Parameterising Jobscripts

Now that we know how to set a script directly, we can at least run jobs on the nodes.

However this method is rather inflexible, and it would be nice to be able to parameterise these scripts in some way.

For that, we need to enable some level of parameterisation.

Templates

The simplest way of doing this is to use a template.

Assuming you have a jobscript already, you’re most of the way there.

Lets take our script from earlier and create a template from it.

To do this, we just need to identify anything that we would want to change, and add a placeholder for a parameter.

Placeholders

These placeholders have a specific format. remotemanager will create value entries for you, by searching for anything of the form #VALUE#.

For example, for our nodes parameter, we should change the line

#SBATCH --nodes=4

to

#SBATCH --nodes=#NODES#

Lets do the whole script:

[2]:
jobscript_template = """#!/bin/bash

#SBATCH --ntasks-per-node=#TASKS_PER_NODE#
#SBATCH --cpus-per-task=#CPUS_PER_TASK#
#SBATCH --nodes=#NODES#
#SBATCH --queue=#QUEUE#
#SBATCH --account=#ACCOUNT#
#SBATCH --walltime=#TIME:format=time:default=3600#
#SBATCH --exclusive

#MODULES#"""

Now we have a parameterised jobscript, how do we use it?

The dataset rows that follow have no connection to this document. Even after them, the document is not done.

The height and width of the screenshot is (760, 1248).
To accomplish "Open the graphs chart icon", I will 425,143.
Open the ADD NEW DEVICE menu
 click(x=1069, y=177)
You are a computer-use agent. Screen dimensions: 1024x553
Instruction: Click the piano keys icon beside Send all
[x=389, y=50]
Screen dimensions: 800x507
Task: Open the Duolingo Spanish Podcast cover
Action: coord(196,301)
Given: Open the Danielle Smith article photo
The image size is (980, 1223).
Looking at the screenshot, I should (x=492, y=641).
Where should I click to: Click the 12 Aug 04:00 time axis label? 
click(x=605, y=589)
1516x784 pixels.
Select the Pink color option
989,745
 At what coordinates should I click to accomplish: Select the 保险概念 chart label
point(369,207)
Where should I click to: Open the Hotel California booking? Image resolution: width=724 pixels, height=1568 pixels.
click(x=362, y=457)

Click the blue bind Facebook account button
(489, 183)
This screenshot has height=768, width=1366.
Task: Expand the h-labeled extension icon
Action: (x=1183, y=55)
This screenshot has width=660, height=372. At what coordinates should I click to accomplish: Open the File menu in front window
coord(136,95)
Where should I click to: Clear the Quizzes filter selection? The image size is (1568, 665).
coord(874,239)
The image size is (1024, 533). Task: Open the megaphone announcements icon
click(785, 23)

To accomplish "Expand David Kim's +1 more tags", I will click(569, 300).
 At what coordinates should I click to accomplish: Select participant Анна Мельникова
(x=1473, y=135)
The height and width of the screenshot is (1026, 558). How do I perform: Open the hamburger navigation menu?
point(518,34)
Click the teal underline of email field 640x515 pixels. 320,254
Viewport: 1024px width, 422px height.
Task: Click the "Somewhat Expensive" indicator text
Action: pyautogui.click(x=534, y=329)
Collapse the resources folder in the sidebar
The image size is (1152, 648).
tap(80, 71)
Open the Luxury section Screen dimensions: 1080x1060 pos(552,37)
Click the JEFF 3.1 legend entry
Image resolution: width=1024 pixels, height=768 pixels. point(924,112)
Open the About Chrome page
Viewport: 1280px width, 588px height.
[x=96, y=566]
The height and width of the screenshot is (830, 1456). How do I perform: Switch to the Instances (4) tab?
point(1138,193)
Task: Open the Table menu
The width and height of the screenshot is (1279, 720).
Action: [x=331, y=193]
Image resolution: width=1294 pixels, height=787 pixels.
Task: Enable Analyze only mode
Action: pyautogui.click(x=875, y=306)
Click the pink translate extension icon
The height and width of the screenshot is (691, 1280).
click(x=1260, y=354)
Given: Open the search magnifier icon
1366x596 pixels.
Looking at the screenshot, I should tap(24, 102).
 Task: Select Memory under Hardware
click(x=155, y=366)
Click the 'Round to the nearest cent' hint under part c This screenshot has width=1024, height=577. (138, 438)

This template can be used by a Computer (or Script) class to generate a script based on your inputs.

Lets go with Computer, since it’s the more commonly used one:

[3]:
from remotemanager import Computer

conn = Computer(template=jobscript_template)

print(conn.script(tasks_per_node=16, cpus_per_task=4, nodes=12, queue="standard", account="test"))
#!/bin/bash

#SBATCH --ntasks-per-node=16
#SBATCH --cpus-per-task=4
#SBATCH --nodes=12
#SBATCH --queue=standard
#SBATCH --account=test
#SBATCH --walltime=01:00:00
#SBATCH --exclusive

Note

Note that arguments are always lower case. Even if you specify uppercase in the actual parameterisation.

Note

Don’t worry too much about this script function. This will be called for you when you’re using a Dataset; you don’t have to generate the scripts yourself.

Now that we have a script that uses parameters, we should cover the ways in which you can alter those params.

Generalisation

It’s important to note that these parameters can be anything you want.

As an example of this, we’re parameterising our module load with a #MODULE# parameter.

This means that we can dynamically change the modules by passing

conn.modules = "module load ..."

We will come back and use this template later in the tutorial. For now, we should cover the various ways you can control how these values behave.

Keyword Arguments

If we take a closer look at the walltime attribute, notice that :format=time:default=3600 string? These are keyword args.

In this case, we are specifying that the output should be formatted as though it is a time string, with a default of 3600 (seconds).

Tip

Add keyword args just like you would in a normal python call, separated by a : character.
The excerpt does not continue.